Strakblauwe hemel, 't is nu of nooit. Goed, de temperaturen zijn wat aan de lage kant, de auto's zijn bedekt met een pelletje ijs, het is nog vroeg. Ik wacht tot 11u, 't is 2°C.
Nog 3 maanden te gaan, 40km moet kunnen in deze koude. Langs Schotenvaart lukt het nog, tranen van de ijskoude wind, de lucht voelt pijnlijk kou aan. Da's maar voor even hou ik me voor. Er staat een Oostenwind, de vlaggen op de boten staan strak, dat wil zeggen 20km knal op de kop en daarna wind mee! Beter zo dan omgekeerd.
Ik duw mij te pletter, kom zelden boven de 20 km/u uit. Het wemelt van de wielertoeristen langs het Albertkanaal, die van de eerste zon wil iedereen profiteren. Op de talrijke plassen staat ijs, net één grote spiegelvlek met die laagstaande zon. Ik heb geen tijd om rond te kijken, probeer soepel te rijden maar het lukt voor geen meter. Ik tel elke kilometer tot het keerpunt af, het is afzien. Ik kijk verwondert naar het gemiddelde; 18.6 km/u als ik draai. Merkwaardig, veel volk op de baan en slechts drie enkelingen die mij passeren. En dan was het nog niet eens flitsend. Ik hoor het allemaal graag vertellen over die gemiddeldes. Een beetje wind, het snot voor je ogen en je haalt geen 20 meer...da's de realiteit.
Aan Grobbendonk-kazerne draai ik om, euforisch, de wind in de zeilen, zachtjes meepeddelend haal ik zonder probleem 23 à 24 km/u, op een onbezonnen moment zelfs 29 km/u, en dat is met een hybride hoogst uitzonderlijk. De warme thee die ik voor vertrek in de bus heb gekieperd is allang niet meer drinkbaar, mijn tanden breken haast af als het ijskoude, bittere vocht door mijn keel sijpelt. Mijn rechtervoet is gevoelloos, mijn handen tintelen, 2 man op een jetski halen wat kapriolen uit...die zijn nog zotter met deze temperaturen!

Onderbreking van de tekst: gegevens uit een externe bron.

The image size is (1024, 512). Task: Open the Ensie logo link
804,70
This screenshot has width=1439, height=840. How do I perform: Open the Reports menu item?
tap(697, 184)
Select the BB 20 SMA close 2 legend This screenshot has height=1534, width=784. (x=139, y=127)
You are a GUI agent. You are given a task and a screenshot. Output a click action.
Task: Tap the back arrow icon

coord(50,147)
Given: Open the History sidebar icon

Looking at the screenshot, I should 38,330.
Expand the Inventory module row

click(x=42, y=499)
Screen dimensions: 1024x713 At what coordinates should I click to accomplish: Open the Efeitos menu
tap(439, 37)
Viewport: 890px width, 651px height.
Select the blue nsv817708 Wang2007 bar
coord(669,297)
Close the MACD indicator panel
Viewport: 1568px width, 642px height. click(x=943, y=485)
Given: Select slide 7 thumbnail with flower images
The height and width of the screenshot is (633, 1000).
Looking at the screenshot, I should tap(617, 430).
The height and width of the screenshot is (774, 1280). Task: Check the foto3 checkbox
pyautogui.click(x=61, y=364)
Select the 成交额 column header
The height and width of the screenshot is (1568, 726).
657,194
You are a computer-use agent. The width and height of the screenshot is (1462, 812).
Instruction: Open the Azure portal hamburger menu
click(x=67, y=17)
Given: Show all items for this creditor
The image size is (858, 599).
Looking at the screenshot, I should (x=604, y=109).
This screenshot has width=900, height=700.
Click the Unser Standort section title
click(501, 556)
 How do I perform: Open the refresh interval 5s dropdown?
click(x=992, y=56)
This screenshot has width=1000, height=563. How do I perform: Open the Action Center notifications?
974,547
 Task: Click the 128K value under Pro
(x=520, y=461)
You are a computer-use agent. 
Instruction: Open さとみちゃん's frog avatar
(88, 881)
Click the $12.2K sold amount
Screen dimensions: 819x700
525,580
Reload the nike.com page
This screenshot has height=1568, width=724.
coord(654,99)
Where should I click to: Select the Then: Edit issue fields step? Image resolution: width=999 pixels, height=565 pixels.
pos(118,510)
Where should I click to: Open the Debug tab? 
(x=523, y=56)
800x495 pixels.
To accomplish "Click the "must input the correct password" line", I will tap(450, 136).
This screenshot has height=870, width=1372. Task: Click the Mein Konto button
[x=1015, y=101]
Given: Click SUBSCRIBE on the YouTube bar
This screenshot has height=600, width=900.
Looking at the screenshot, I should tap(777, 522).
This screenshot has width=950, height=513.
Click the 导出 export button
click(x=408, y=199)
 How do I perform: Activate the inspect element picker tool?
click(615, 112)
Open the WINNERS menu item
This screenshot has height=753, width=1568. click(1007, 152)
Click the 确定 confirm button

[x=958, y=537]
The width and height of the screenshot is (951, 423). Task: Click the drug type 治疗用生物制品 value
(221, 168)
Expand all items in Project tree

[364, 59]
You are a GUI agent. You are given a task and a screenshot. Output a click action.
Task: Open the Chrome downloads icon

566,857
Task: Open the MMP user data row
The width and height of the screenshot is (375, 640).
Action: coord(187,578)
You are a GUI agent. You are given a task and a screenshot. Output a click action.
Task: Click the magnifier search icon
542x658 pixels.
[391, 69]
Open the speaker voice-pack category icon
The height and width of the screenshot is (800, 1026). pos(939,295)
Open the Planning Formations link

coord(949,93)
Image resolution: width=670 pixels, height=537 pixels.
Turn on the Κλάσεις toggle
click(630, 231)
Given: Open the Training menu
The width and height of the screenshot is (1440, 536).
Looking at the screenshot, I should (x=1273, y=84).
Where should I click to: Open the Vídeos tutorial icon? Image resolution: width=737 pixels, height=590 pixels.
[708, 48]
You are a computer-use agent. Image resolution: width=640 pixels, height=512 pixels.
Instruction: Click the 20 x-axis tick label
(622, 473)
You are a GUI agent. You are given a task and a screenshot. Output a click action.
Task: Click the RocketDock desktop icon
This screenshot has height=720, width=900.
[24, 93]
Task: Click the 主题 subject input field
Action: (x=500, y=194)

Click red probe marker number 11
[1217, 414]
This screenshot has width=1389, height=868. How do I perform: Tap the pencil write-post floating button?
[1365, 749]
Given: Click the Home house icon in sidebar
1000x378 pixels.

Als ik voorzichtig van mijn fiets stap, staan er 40 kilometer op de teller, het gemiddelde is wat opgekrikt tot net geen 21 km/u. Niet dat dat zo van belang is maar toch iets om rekening mee te houden. Naar Compostela tegen 20 km/u zou geen probleem mogen zijn, tenzij je zo'n wind hebt natuurlijk, en dan was het nu nog zo plat als een biljart. Nu goed, het zal wel niet elke dag zo waaien zeker?